If your setup is correct, you can now register your service with the Restate Cloud environment: 
restate deployments register https://tunnel.eu.restate.cloud:9080/<no-prefix-env-id>/<tunnel-name>/http/<remote-fqdn>/<remote-port>
  • Use just the numeric environment id here (without the env_ prefix).
  • The tunnel name must match the name provided to the tunnel client
  • The remote fqdn and port must resolve to the Restate service endpoint (e.g. localhost:9080) from the perspective of the tunnel client
For example, if your service is running on localhost:9080 and your environment id is env_20d1231jyphzkm8, you can register it like this: 
restate deployments register https://tunnel.eu.restate.cloud:9080/20d1231jyphzkm8/test-tunnel/http/localhost/9080

6. Test your service

You can now test your service by invoking it via Restate Cloud: 
curl localhost:8080/Greeter/greet --json '{"name": "Sarah"}'

How does it work?

  • Restate CLI is communicating with your Restate environment at https://*.eu.restate.cloud:9070 using your user ID token and asks the admin API to perform a discovery at the special tunnel URL.
  • The Restate Cloud end of the tunnel receives the request from your environment and forwards the traffic to the tunnel container.
  • The tunnel container is forwarding the traffic to the Restate service endpoint.
Invocation overview

Connecting AWS Lambda services

To invoke services running on AWS Lambda, Restate Cloud needs to assume an AWS identity in the same account that the Lambda is deployed to. Create a new role that has permission to invoke your Lambda handlers, and give it the following trust policy.
The Restate Cloud role is distinct from the Lambda function’s execution role. The execution role is assumed by your function to perform its work. A dedicated invoker role is needed to grant Restate Cloud permission to invoke service handlers functions in your account, and nothing more.
{
    "Version": "2012-10-17",
    "Statement": [
        {
            "Effect": "Allow",
            "Principal": {
                "AWS": "arn:aws:iam::654654156625:root"
            },
            "Action": "sts:AssumeRole",
            "Condition": {
                "StringEquals": {
                    "aws:PrincipalArn": "arn:aws:iam::654654156625:role/RestateCloud",
                    "sts:ExternalId": "${ENVIRONMENT_ID}"
                }
            }
        },
        {
            "Effect": "Allow",
            "Principal": {
                "AWS": "arn:aws:iam::654654156625:root"
            },
            "Action": "sts:TagSession"
        }
    ]
}
You can now register your Lambda through the new role: 
restate deployments register <LAMBDA_FUNCTION_ARN> --assume-role-arn <ROLE_ARN>
If something isn’t working, the environment logs in the cloud UI may help you find the issue.
Securing your services:If your Lambda has an appropriate trust policy as described above, you do not need to secure incoming requests any further. If you choose to however, the identity verification checks will work on Lambda endpoints as well.
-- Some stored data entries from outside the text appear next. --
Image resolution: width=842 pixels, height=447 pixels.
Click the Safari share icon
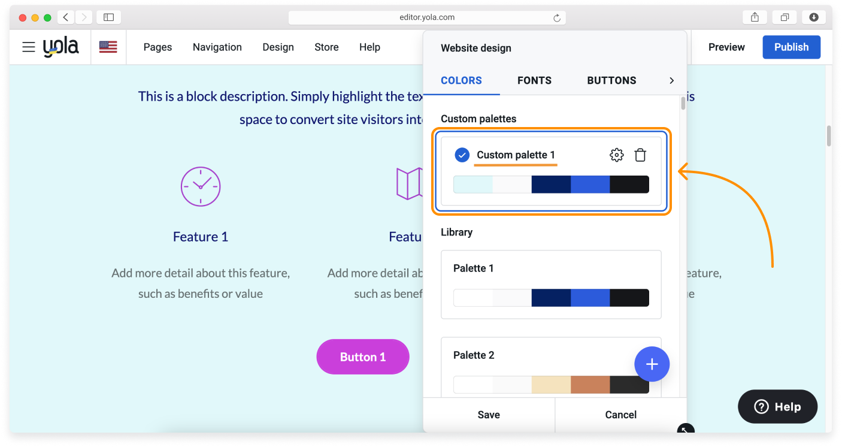(x=755, y=17)
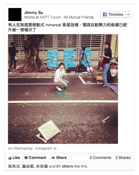139x175 pixels.
Task: Open the Timeline dropdown arrow
Action: click(x=128, y=15)
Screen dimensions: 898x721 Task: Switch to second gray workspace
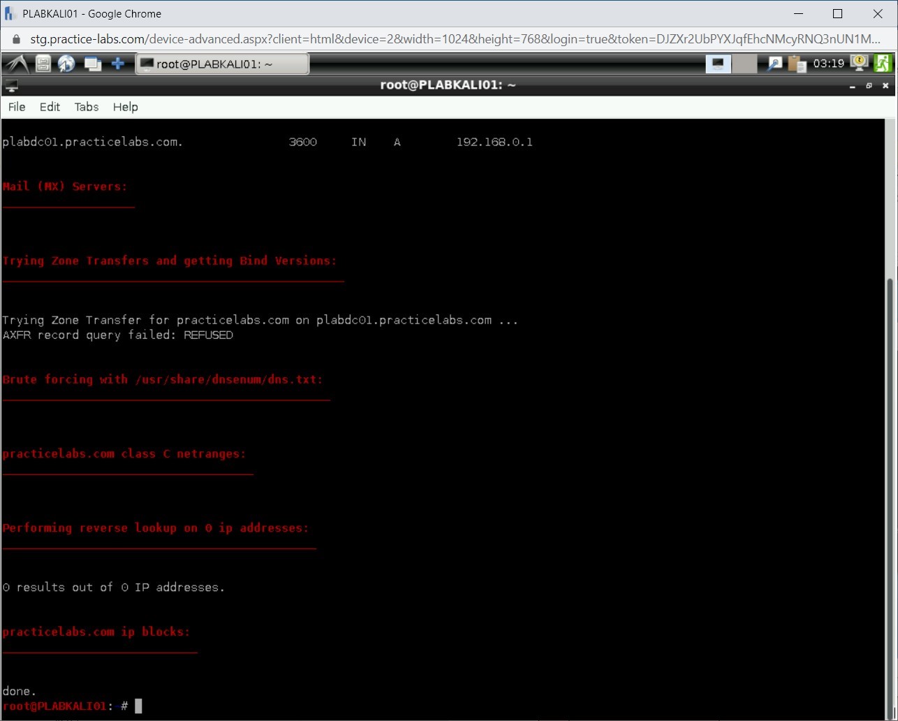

Public endpoint with request signing

Restate can invoke your services over the public internet. For production use cases HTTPS must be used between Restate and your services. You can terminate TLS at the service endpoint directly, but it’s likely easier to use a fronting load balancer like an AWS NLB. You must secure access to your service so that only Restate can call it. The easiest way to do this is with our native request identity feature. All requests to your service will be signed with a unique environment-specific private key. You can find the corresponding public key in the environment settings UI, under HTTP Services. It is safe to include this public key directly in your service code. Have a look at the SDK serving documentation to learn how for TS, Java, Kotlin, Python, Go, and Rust.